Bharat-Nepal Maitri Chhath Ghat (Maithili: भारत नेपाल मैत्री छठ घाट) is a long Chhath Ghat located on the both side banks of the Dhouns river at the Indo-Nepal border near the Madhwapur-Matihani semi towns in the Mithila region of the Indian subcontinent.

== Etymology ==
The English translation of "Bharat-Nepal Maitri Chhath Ghat" is "Indo-Nepal Friendship Chhath Ghat". The term "Maitri" signifies to the message of further strengthen the centuries-old Beti-Roti (translation: Daughter-Bread) relationship between the two nations.

== Description ==
Bharat-Nepal Maitri Chhath Ghat is a famous Chhath Ghat in the Mithila region of the subcontinent. It is located at the Indo-Nepal International borderline near the Madhwapur-Matihani semi towns of the region. It stretched for about six kms on both banks of the Dhouns river.

During the Chhath festival, a huge number of Chhath Vrati from the both countries India and Nepal take holy bathes in the Dhouns river and offer Arghya of faith to the setting and the rising sun. On the one side of the river Indian devotees and on the other side of the river Nepalese devotees offer the Arghya of faith. Devotees from Madhwapur, Rampur and Virit villages in the Indian border areas and similarly from Matihani, Tulshiyahi, Musaharniya in the Nepalese border areas majorly come here to celebrate the Chhath festival together staying at the same ghat on both sides of the river.

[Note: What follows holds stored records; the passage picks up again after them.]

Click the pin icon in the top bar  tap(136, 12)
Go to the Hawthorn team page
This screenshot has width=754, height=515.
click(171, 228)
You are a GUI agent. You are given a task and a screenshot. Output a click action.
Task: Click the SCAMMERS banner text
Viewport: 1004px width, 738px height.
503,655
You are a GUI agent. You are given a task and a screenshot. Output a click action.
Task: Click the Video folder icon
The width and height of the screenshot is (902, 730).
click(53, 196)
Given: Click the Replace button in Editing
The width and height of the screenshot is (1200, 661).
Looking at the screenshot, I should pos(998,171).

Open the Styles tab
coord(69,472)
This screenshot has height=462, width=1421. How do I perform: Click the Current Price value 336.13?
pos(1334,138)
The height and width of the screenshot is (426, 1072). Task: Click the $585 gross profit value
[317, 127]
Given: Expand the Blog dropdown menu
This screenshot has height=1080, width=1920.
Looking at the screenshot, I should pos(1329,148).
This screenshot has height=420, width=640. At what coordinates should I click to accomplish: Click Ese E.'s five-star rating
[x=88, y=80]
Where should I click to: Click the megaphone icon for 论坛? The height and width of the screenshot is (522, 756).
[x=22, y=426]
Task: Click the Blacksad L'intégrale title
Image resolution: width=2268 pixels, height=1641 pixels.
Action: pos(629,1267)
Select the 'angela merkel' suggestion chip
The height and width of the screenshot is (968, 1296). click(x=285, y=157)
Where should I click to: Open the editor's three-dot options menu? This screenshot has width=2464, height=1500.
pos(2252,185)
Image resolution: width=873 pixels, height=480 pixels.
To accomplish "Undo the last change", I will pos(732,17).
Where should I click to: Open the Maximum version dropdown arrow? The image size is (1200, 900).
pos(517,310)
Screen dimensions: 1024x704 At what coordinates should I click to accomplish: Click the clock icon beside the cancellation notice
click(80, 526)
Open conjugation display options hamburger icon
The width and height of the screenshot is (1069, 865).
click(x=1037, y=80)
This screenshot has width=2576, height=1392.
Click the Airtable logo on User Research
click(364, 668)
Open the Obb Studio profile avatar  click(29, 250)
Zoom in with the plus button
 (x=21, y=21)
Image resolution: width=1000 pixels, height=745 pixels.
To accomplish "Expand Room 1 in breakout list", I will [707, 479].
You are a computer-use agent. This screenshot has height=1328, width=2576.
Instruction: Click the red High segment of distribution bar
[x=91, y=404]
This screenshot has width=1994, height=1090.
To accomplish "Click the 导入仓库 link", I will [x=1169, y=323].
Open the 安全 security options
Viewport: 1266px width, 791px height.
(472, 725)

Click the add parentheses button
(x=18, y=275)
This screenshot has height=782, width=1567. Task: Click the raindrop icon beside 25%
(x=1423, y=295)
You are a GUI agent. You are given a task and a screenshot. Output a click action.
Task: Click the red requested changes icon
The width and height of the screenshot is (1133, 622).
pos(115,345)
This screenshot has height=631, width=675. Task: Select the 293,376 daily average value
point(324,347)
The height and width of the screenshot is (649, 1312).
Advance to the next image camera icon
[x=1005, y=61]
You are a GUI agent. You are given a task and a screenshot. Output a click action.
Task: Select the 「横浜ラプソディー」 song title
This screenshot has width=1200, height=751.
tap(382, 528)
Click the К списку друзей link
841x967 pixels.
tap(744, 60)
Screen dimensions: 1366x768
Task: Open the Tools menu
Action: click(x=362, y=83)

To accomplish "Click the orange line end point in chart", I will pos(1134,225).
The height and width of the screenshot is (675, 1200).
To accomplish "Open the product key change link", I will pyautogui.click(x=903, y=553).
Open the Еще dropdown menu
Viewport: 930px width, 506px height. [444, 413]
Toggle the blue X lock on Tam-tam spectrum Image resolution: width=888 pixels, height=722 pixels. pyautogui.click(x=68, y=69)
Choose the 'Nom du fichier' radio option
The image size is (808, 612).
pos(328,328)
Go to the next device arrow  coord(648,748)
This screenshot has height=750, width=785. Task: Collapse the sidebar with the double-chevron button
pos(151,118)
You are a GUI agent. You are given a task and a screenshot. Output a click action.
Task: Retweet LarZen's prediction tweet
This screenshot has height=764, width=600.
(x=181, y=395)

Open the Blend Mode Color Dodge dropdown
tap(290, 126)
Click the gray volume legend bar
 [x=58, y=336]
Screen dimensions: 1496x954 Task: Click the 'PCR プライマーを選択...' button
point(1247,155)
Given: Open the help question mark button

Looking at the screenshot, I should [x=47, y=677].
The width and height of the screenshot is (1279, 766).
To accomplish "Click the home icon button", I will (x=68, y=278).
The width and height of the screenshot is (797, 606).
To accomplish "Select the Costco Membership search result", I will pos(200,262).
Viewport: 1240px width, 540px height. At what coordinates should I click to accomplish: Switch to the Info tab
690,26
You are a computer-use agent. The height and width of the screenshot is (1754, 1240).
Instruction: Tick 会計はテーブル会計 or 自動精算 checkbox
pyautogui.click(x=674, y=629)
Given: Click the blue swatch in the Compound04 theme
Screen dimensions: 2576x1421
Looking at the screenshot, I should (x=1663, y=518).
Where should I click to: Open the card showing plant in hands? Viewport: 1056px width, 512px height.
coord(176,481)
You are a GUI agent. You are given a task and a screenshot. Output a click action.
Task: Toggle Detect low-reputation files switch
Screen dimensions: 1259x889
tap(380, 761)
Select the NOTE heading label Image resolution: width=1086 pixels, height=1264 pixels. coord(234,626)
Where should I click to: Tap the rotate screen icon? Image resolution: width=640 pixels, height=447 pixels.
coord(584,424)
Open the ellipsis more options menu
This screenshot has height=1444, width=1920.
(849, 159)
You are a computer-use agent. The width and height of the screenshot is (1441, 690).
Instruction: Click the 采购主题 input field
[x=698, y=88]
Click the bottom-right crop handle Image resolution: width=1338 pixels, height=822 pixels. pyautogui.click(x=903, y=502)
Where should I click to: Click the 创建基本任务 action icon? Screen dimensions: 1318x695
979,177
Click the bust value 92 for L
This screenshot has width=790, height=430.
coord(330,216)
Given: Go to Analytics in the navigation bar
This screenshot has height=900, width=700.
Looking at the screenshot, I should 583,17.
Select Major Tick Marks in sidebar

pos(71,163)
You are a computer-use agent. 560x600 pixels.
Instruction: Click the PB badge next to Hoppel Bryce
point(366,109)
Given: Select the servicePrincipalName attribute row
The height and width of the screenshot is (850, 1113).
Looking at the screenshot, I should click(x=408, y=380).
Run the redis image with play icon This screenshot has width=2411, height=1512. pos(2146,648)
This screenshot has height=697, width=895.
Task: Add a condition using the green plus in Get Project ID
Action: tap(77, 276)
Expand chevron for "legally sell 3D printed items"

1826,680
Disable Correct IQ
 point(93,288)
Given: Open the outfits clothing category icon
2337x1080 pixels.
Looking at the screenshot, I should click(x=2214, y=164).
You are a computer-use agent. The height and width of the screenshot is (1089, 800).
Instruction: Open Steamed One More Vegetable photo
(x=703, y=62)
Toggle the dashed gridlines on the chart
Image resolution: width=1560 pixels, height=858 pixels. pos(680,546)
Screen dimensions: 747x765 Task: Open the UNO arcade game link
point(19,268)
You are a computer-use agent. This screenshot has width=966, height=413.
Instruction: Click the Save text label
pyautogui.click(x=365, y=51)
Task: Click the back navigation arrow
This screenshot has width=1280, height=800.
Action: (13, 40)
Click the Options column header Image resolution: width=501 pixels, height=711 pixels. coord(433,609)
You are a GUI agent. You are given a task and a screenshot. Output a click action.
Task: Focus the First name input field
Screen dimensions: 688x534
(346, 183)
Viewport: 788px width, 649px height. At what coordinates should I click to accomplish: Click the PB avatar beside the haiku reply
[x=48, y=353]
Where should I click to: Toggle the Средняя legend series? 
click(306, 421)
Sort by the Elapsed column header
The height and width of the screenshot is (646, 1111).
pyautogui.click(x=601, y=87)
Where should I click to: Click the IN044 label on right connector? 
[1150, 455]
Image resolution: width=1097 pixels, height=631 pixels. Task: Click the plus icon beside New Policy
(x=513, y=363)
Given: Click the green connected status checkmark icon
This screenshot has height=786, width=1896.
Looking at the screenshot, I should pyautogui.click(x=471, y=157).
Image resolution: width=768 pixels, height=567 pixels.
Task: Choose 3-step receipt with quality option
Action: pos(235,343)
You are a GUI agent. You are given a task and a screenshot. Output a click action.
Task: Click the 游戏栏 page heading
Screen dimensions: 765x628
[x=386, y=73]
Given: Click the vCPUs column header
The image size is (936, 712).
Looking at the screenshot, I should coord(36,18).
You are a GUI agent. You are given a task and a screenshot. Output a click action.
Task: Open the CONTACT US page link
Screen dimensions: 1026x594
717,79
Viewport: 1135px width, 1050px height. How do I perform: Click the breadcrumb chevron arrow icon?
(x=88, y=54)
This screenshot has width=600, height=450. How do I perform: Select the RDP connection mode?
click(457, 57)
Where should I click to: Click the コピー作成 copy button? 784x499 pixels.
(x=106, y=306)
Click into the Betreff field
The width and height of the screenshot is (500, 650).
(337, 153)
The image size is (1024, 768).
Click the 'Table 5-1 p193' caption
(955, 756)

In Nepal the Dhouns river is also called as Bigghi or Bigahi or Bagahi river. It is a major joint Chhath Puja Ghat constructed between India and Nepal for organizing and celebrating a common cultural festival between the two nations. The citizens of the two nations jointly come at the ghat to celebrate their common festival of Chhath Puja at its common river Dhouns.

During the festival of Chhath Puja, several attractive pandals are constructed on the both banks of the river. Around 50 thousands devotees participate the common Chhath Puja celebration on the banks of the river.